The manufacturing method according to claim 1. 5. The production method according to claim 1, wherein the hydroxycarboxylic acid salt is transesterified with the long-chain fatty acid lower alcohol ester in a solution state. 6. The production according to claim 1, wherein the hydroxycarboxylic acid salt and the long-chain fatty acid lower alcohol ester are transesterified in the presence of a nonionic or anionic surfactant.
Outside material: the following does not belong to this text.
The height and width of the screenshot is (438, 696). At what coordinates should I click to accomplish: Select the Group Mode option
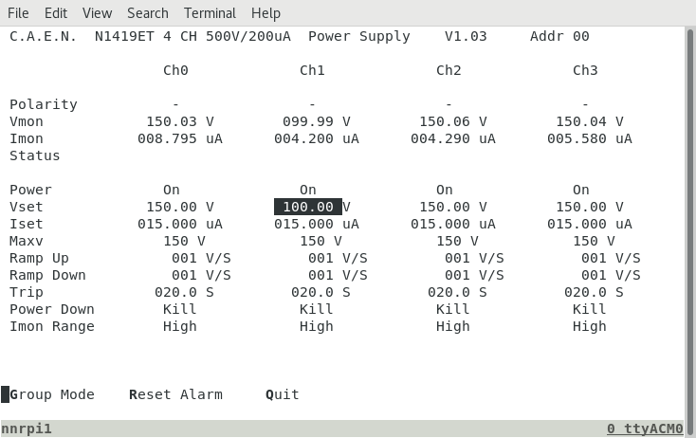pos(52,394)
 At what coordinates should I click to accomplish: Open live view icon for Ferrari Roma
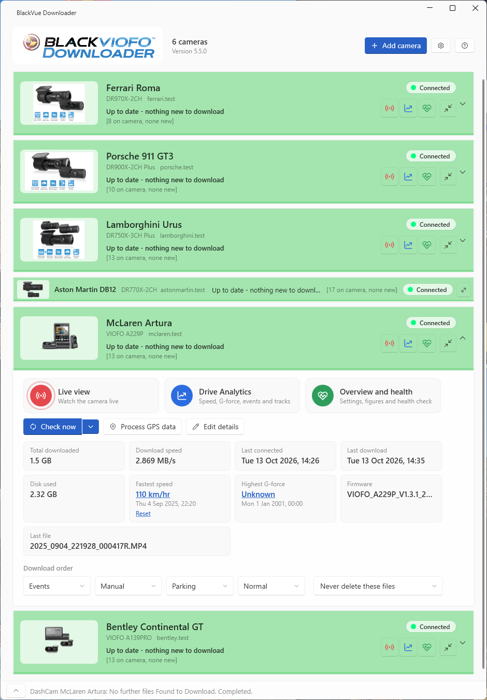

Method. 7. The production method according to claim 6, wherein the amount of the nonionic or anionic surfactant used is 0.05 mol times or more with respect to the hydroxycarboxylic acid salt. 8. The method according to claim 1, wherein the long-chain fatty acid lower alcohol ester and the hydroxycarboxylic acid salt are reacted at 60 to 200 ° C. 9. The production method according to claim 1, wherein the long-chain fatty acid methyl ester and the hydroxycarboxylic acid salt are reacted under an inert gas stream under normal pressure or reduced pressure. 10. The production method according to claim 1, wherein the long-chain fatty acid lower alcohol ester is used in an amount of 0.1 to 5 mol per mol of the hydroxycarboxylic acid salt. 11. The residual fatty acid lower alcohol ester or hydroxycarboxylic acid salt is removed from the reaction mixture by reacting a long chain fatty acid lower alcohol ester with a hydroxycarboxylic acid salt.
10. The manufacturing method according to any one of 10. 12. The hydroxycarboxylic acid salt is a lactate salt,
It is tartrate, malate or citrate, The manufacturing method in any one of Claims 1-11 characterized by the above-mentioned. 13. The lower chain ester of a long-chain fatty acid lower alcohol ester is a lower alcohol ester of a saturated or unsaturated carboxylic acid having 8 to 22 carbon atoms.
2. The manufacturing method according to any one of 2. 14. A fatty acid hydroxycarboxylic acid ester salt produced by the production method according to claim 1, which does not contain a polymer.